Directive >> Reproduce the listing below word for word, every line unchanged.

########

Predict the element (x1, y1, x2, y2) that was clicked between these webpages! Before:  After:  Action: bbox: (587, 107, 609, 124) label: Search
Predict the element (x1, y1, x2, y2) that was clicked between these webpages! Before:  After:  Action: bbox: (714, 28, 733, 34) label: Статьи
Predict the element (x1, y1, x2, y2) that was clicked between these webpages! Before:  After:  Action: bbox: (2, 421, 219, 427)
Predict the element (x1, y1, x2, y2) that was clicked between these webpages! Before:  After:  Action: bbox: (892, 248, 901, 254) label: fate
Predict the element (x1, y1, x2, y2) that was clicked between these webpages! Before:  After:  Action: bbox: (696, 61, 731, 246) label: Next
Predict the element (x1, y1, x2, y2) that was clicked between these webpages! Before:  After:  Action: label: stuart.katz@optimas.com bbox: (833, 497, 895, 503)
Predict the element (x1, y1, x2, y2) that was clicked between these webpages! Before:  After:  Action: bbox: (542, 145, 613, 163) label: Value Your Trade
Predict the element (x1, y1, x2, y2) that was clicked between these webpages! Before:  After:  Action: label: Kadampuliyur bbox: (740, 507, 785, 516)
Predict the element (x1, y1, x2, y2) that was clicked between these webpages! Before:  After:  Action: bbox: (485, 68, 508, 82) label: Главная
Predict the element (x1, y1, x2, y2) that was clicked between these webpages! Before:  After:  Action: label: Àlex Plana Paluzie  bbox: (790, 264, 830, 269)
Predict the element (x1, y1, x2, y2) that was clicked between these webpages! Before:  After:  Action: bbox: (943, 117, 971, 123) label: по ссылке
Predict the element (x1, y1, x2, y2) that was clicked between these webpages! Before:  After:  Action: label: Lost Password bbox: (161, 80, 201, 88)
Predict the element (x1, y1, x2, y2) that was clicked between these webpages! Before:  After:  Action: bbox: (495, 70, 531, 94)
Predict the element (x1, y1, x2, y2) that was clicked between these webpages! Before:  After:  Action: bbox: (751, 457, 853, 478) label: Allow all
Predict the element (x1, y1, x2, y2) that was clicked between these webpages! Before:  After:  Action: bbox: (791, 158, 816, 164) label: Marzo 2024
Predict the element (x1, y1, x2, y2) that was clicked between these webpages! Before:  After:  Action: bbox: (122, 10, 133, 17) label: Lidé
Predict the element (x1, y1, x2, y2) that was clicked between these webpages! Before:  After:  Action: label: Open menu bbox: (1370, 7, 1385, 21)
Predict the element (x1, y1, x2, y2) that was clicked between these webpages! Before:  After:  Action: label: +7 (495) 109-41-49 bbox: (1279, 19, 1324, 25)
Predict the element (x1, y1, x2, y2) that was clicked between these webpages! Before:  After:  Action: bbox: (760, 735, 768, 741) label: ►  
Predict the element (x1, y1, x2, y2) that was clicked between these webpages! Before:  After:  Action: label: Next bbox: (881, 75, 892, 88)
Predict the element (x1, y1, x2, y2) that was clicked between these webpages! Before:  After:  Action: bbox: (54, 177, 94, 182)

########

Problem solution >>
Predict the element (x1, y1, x2, y2) that was clicked between these webpages! Before:  After:  Action: bbox: (587, 107, 609, 124) label: Search
Predict the element (x1, y1, x2, y2) that was clicked between these webpages! Before:  After:  Action: bbox: (714, 28, 733, 34) label: Статьи
Predict the element (x1, y1, x2, y2) that was clicked between these webpages! Before:  After:  Action: bbox: (2, 421, 219, 427)
Predict the element (x1, y1, x2, y2) that was clicked between these webpages! Before:  After:  Action: bbox: (892, 248, 901, 254) label: fate
Predict the element (x1, y1, x2, y2) that was clicked between these webpages! Before:  After:  Action: bbox: (696, 61, 731, 246) label: Next
Predict the element (x1, y1, x2, y2) that was clicked between these webpages! Before:  After:  Action: label: stuart.katz@optimas.com bbox: (833, 497, 895, 503)
Predict the element (x1, y1, x2, y2) that was clicked between these webpages! Before:  After:  Action: bbox: (542, 145, 613, 163) label: Value Your Trade
Predict the element (x1, y1, x2, y2) that was clicked between these webpages! Before:  After:  Action: label: Kadampuliyur bbox: (740, 507, 785, 516)
Predict the element (x1, y1, x2, y2) that was clicked between these webpages! Before:  After:  Action: bbox: (485, 68, 508, 82) label: Главная
Predict the element (x1, y1, x2, y2) that was clicked between these webpages! Before:  After:  Action: label: Àlex Plana Paluzie  bbox: (790, 264, 830, 269)
Predict the element (x1, y1, x2, y2) that was clicked between these webpages! Before:  After:  Action: bbox: (943, 117, 971, 123) label: по ссылке
Predict the element (x1, y1, x2, y2) that was clicked between these webpages! Before:  After:  Action: label: Lost Password bbox: (161, 80, 201, 88)
Predict the element (x1, y1, x2, y2) that was clicked between these webpages! Before:  After:  Action: bbox: (495, 70, 531, 94)
Predict the element (x1, y1, x2, y2) that was clicked between these webpages! Before:  After:  Action: bbox: (751, 457, 853, 478) label: Allow all
Predict the element (x1, y1, x2, y2) that was clicked between these webpages! Before:  After:  Action: bbox: (791, 158, 816, 164) label: Marzo 2024
Predict the element (x1, y1, x2, y2) that was clicked between these webpages! Before:  After:  Action: bbox: (122, 10, 133, 17) label: Lidé
Predict the element (x1, y1, x2, y2) that was clicked between these webpages! Before:  After:  Action: label: Open menu bbox: (1370, 7, 1385, 21)
Predict the element (x1, y1, x2, y2) that was clicked between these webpages! Before:  After:  Action: label: +7 (495) 109-41-49 bbox: (1279, 19, 1324, 25)
Predict the element (x1, y1, x2, y2) that was clicked between these webpages! Before:  After:  Action: bbox: (760, 735, 768, 741) label: ►  
Predict the element (x1, y1, x2, y2) that was clicked between these webpages! Before:  After:  Action: label: Next bbox: (881, 75, 892, 88)
Predict the element (x1, y1, x2, y2) that was clicked between these webpages! Before:  After:  Action: bbox: (54, 177, 94, 182)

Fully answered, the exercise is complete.